Pour appuyer sa thèse, Jean-Claude PINSON cite Yves BONNEFOY, Jacques REDA, poète de la circulation lyrique, Fernando PESSOA. Ce qu’il veut, c’est "habiter une contrée davantage dansante".

Dans "Abrégé de philosophie morale", Jean-Claude PINSON veut être le poète du réalisme contemporain. Il n’hésite pas à mettre l’objet au premier plan, que ce soit "la boite à chaussures dans un paysage" ou un "magasin implanté" :

"Vague de supermarchés
Quelques arbres
Boites à chaussures posées là
Sans grand souci de faire un paysage,
Un charme encore un peu bucolique".

Il veut résolument aborder les problématiques contemporaines comme par exemple :

"On traverse le grand hall
Ces airs d’arrogance
Un peu dégling ..."

Il veut aussi parler de philosophie, de bonheur, de l’amour, de l’amitié. Étant professeur de philosophie dans un lycée, il relève le défi de mettre le poème dans la réalité quotidienne la plus concrète, la plus crue :

"Philologie, philosophie, philatélie, psychologie, ethnologie et compagnie".

Sur un ton familier, il veut faire comprendre le réel, même le plus insignifiant en apparence et lui donner un sens. Sa poésie est pulsion, rythme. Elle n’est pas spontanée mais travaillée. Il s’adresse au lecteur. La poésie n’est plus portée par la communauté. Il sait que le poète vit dans un rêve inaccessible.

Il décrit son cadre de vie de professeur au quotidien :

"On s’envole ... le dernier étage.
C’est là qu’est bien sûr la philosophie
( ... )
On suit de longs couloirs
Pays de lumignons dans la pénombre
( ... )
Moi qui rêvais d’être chéri
Des muses, c’est raté
Mais il est vrai
( ... )
Ce n’est pas le pays des fées".

Il n’hésite pas aussi à montrer qu’il est désabusé dans ses espérances :

"Comment échapper à la marée mercantile ( ... ) ?"

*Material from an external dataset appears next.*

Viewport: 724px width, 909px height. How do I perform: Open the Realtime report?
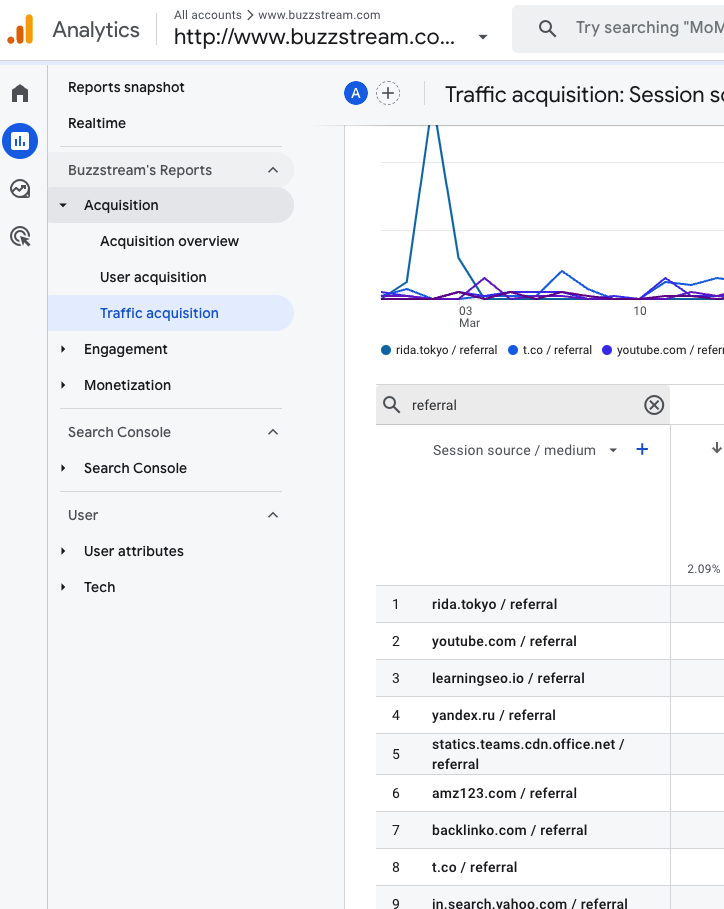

Il ne veut pas se leurrer. Il sait que les étudiants ne viennent pas que pour étudier :

"La fac est un bazar
Où l’on échange aussi
Ses facultés sexuelles
Sous le manteau
De l’herbe à planer".

La sexualité, la drogue font partie de la vie de nombreux étudiants ; il ne se leurre pas, certains "se font manger par de petits boulots (vendeurs de pizzas)", d’autres dorment peu, "ceux qui font aussi la nuit, la fête". Mais il faut garder espoir, "vivre en vue d’un bonheur mieux que mesquin".

Après la vie estudiantine, Jean-Claude PINSON part en Vendée, sur les plages, voir "l’agitation moléculaire de la matière humaine enveloppée dans la vibration bleue et ventée où se diluent les touches de couleurs des maillots, des parasols, des voiles ( ... ), parfum d’huile solaire, la mer est là sans être là". Le poète nous parle aussi des "maillots huilés d’otaries" en pensant aux "divinités marines". L’image paraît originale pourtant René BOYLESVE, au début du siècle, dans son journal "Les feuilles tombées", avait fait cette même comparaison avec les otaries. Quelle coïncidence ! Pour sa part, Jean-Claude PINSON l’utilise comme une image crue de la vie quotidienne.

L’auteur veut aller jusqu’au brutal néant de tout mais il aime aussi "longer à pied la Loire". Il place sa foi dans ses poèmes et il cite BATAILLE :

"L’œuvre d’art dans laquelle on ne sent pas passer le désir de prodige, ne peut être que médiocre".

 

En conclusion, Jean-Claude PINSON recherche le prodige dans les problématiques contemporaines ; il va "cherchant dans les montagnes la voix du vide" comme les poètes chinois et dans le monde où il vit, c’est un chercheur en marche. Il nous dit :

"On écrit toujours un peu pour sauver quelque chose de soi et du monde actuel auquel on appartient".

Puisse Jean-Claude PINSON continuer à chercher dans la réalité quotidienne, la présence de la poésie !

 

 

Catherine RÉAULT-CROSNIER

08.03.1998

Bibliographie :

Jean-Claude PINSON, Hegel, le droit et le libéralisme, PUF, philosophie d’aujourd’hui.

Jean-Claude PINSON, Habiter en poète, Éditions Champ Vallon, 1995.

Jean-Claude PINSON, Abrégé de philosophie morale, Éditions Champ Vallon, 1997.

Émission sur France-Culture, "Poésie sur paroles" de Jean-Baptiste PARAT, du 20 septembre 1997, sur Jean-Claude PINSON.

Rencontre avec des poètes en région centre, Éditions CRL, 1997, "Les ambassades 1997", colloque de TOURS, les 4 et 5 avril 1997.